- _TASK STATEMENT_:
Leave the pictures in the listing below aside and reproduce exactly the lines starting with the one with "Task: Open Vacay All Day Set title link" and going on through the one with "Task: Open the PETR4 ticker dropdown", both ends included.

- _RECORDS_:
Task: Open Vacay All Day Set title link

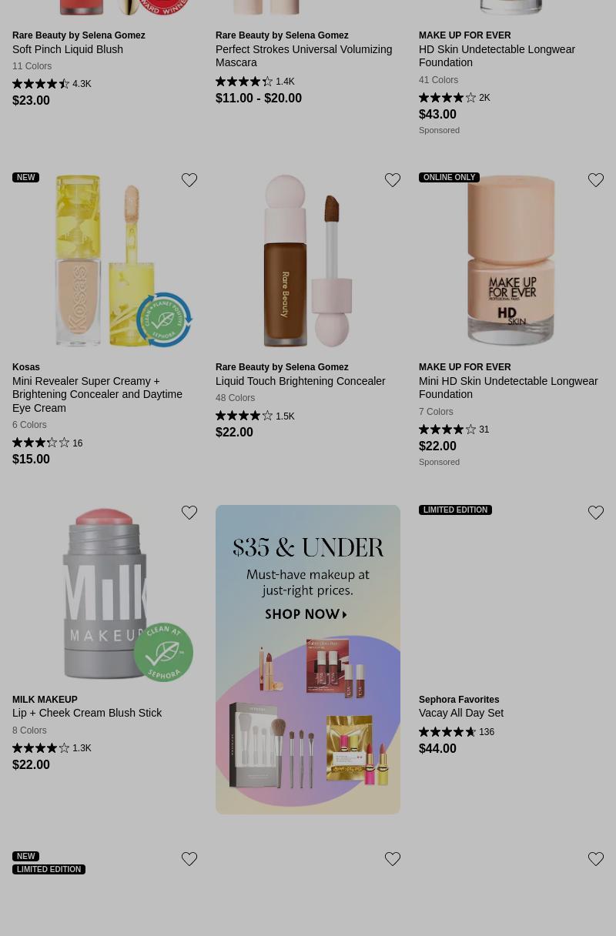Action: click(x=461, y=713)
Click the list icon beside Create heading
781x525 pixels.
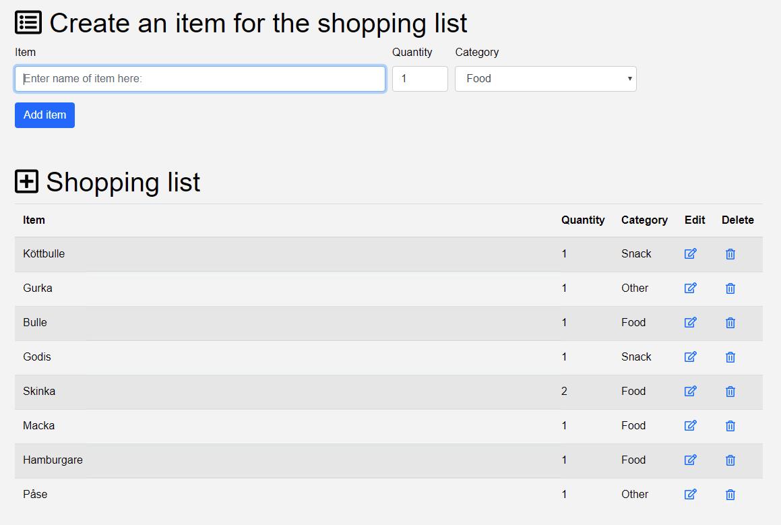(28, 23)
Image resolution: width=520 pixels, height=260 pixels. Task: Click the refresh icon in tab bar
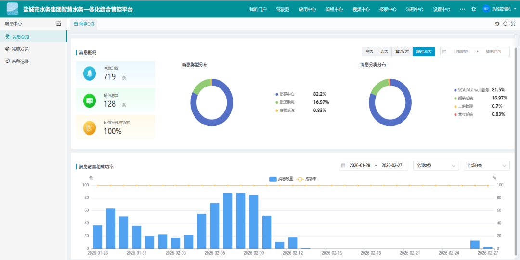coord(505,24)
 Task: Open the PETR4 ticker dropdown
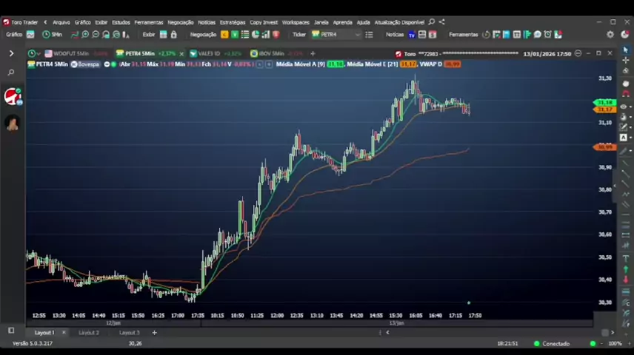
==
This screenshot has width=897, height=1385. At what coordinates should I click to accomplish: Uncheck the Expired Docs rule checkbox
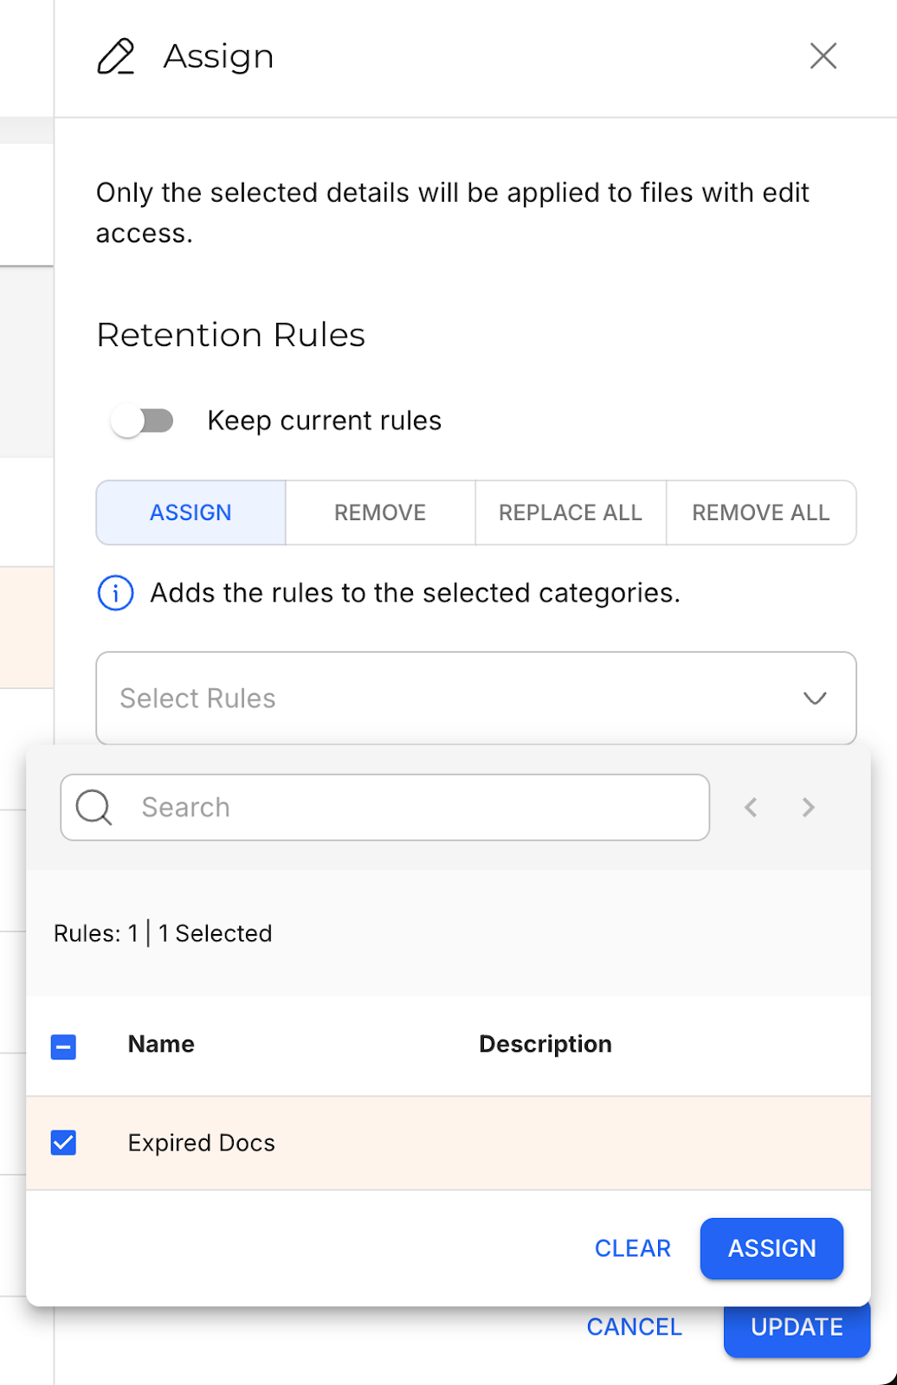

- _SOLUTION FOR THIS EXERCISE_:
Task: Open Vacay All Day Set title link

Action: click(x=461, y=713)
Click the list icon beside Create heading
781x525 pixels.
(28, 23)
Image resolution: width=520 pixels, height=260 pixels. Task: Click the refresh icon in tab bar
coord(505,24)
 Task: Open the PETR4 ticker dropdown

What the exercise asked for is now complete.